🤖 AI Summary
This work addresses the conflation of causation and correlation in time-series classification interpretability, proposing the first concept-level segment-oriented causal attribution framework. Methodologically, it introduces a high-fidelity counterfactual generator based on diffusion models, enabling concept-level interventions on predefined temporal segments and rigorously estimating their causal effects on classification outcomes. Unlike conventional correlation-based attribution methods, this framework explicitly models time-series segmentation from a causal inference perspective, distinguishing causal pathways from spurious statistical associations. Experiments across multiple time-series classification tasks demonstrate that the proposed causal attribution reliably identifies critical decision-relevant segments, whereas mainstream correlation-based approaches frequently overlook true causal mechanisms—leading to systematic misattribution. The framework thus advances interpretable time-series classification by grounding explanations in causal reasoning rather than mere association.
📝 Abstract
Despite the excelling performance of machine learning models, understanding the decisions of machine learning models remains a long-standing goal. While commonly used attribution methods in explainable AI attempt to address this issue, they typically rely on associational rather than causal relationships. In this study, within the context of time series classification, we introduce a novel framework to assess the causal effect of concepts, i.e., predefined segments within a time series, on specific classification outcomes.

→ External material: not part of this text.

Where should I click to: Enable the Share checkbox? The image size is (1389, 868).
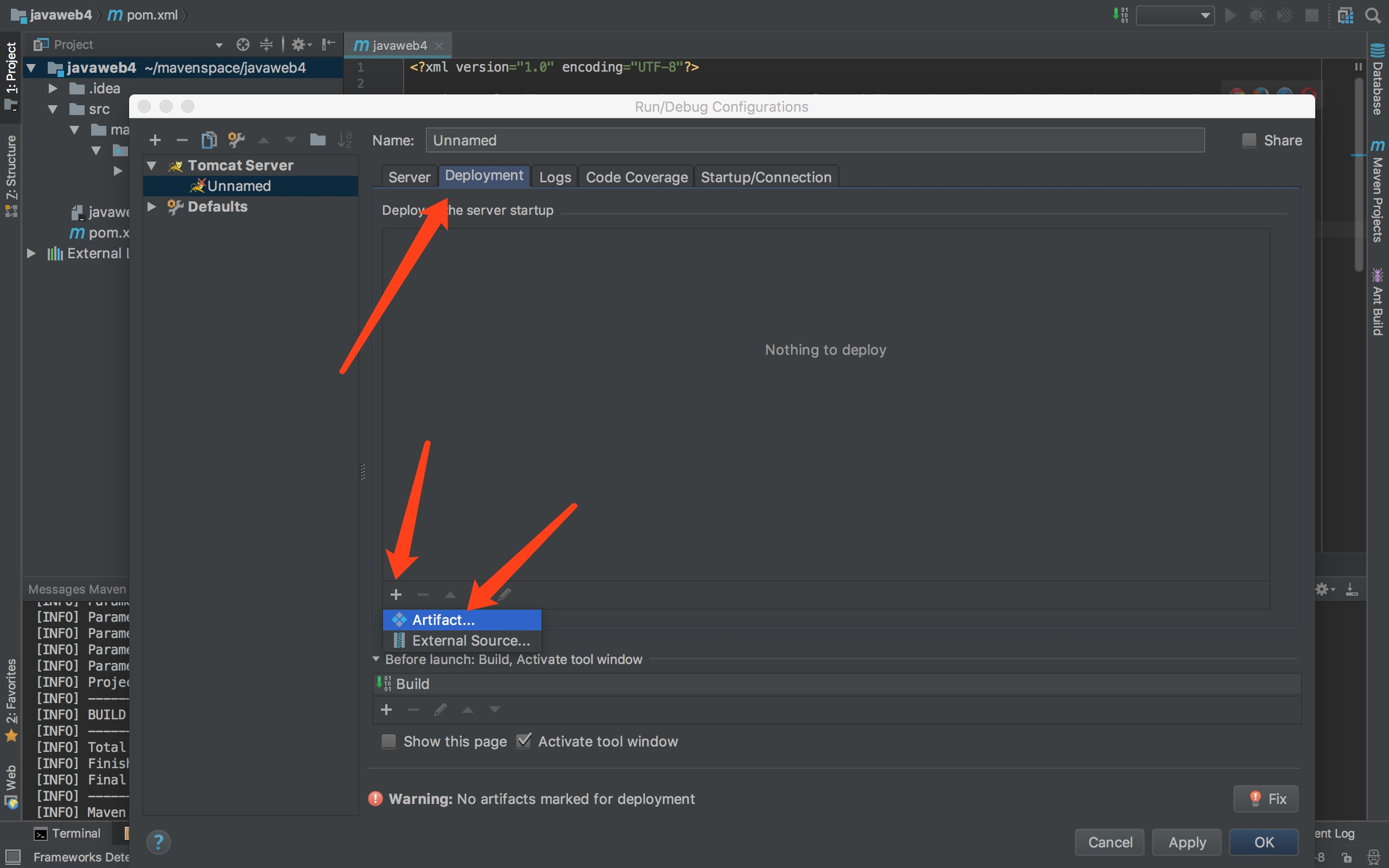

To achieve this, we leverage state-of-the-art diffusion-based generative models to estimate counterfactual outcomes. Our approach compares these causal attributions with closely related associational attributions, both theoretically and empirically. We demonstrate the insights gained by our approach for a diverse set of qualitatively different time series classification tasks. Although causal and associational attributions might often share some similarities, in all cases they differ in important details, underscoring the risks associated with drawing causal conclusions from associational data alone. We believe that the proposed approach is widely applicable also in other domains, particularly where predefined segmentations are available, to shed some light on the limits of associational attributions.